[What the task asks]: The reply should hold nothing except the lines from the one with "You are a computer-use" through the end of the entries, duplicated exactly and with no pictures.

Saved data entries:
══════════════════════════════

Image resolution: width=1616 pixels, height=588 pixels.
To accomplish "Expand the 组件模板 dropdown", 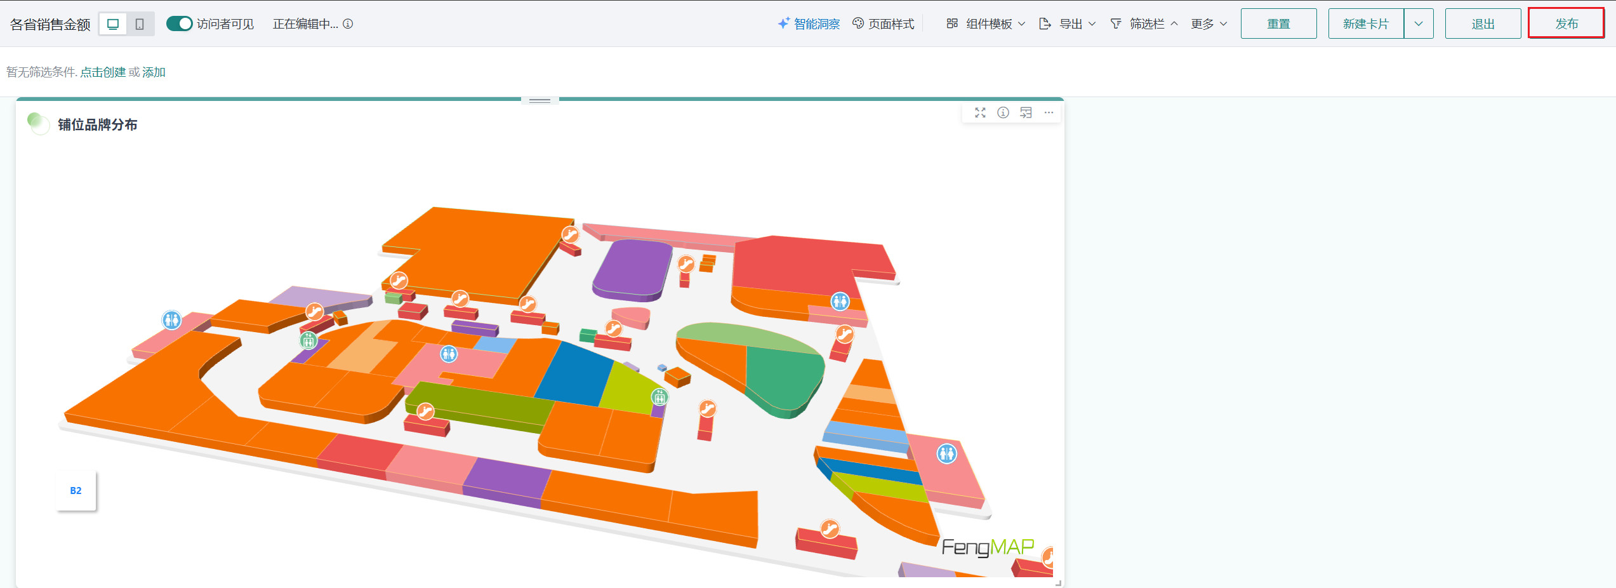I will 986,23.
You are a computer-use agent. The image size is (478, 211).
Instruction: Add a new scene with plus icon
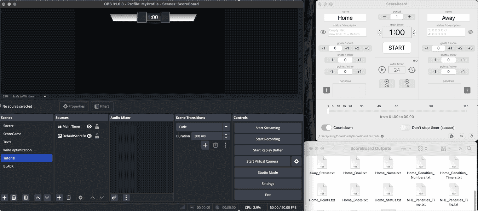(5, 198)
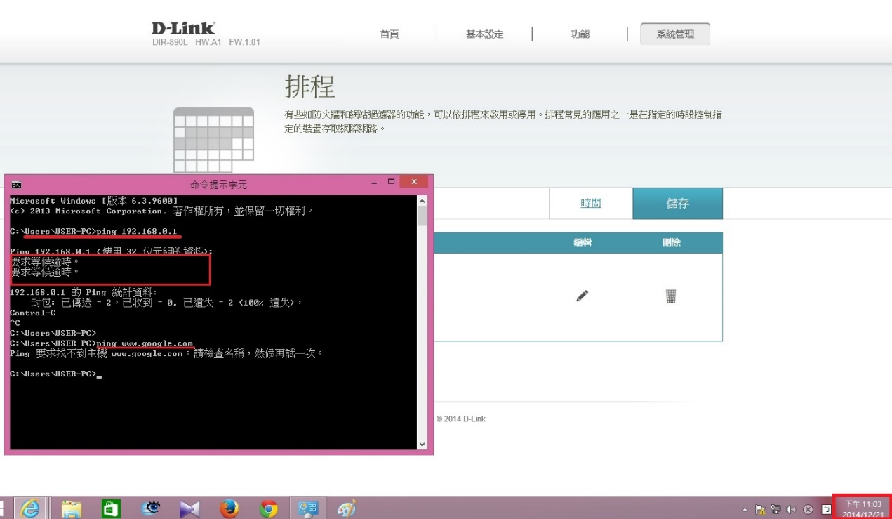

══════════════════════════════

[Reply]:
You are a computer-use agent. The image size is (478, 211).
Instruction: Add a new scene with plus icon
(5, 198)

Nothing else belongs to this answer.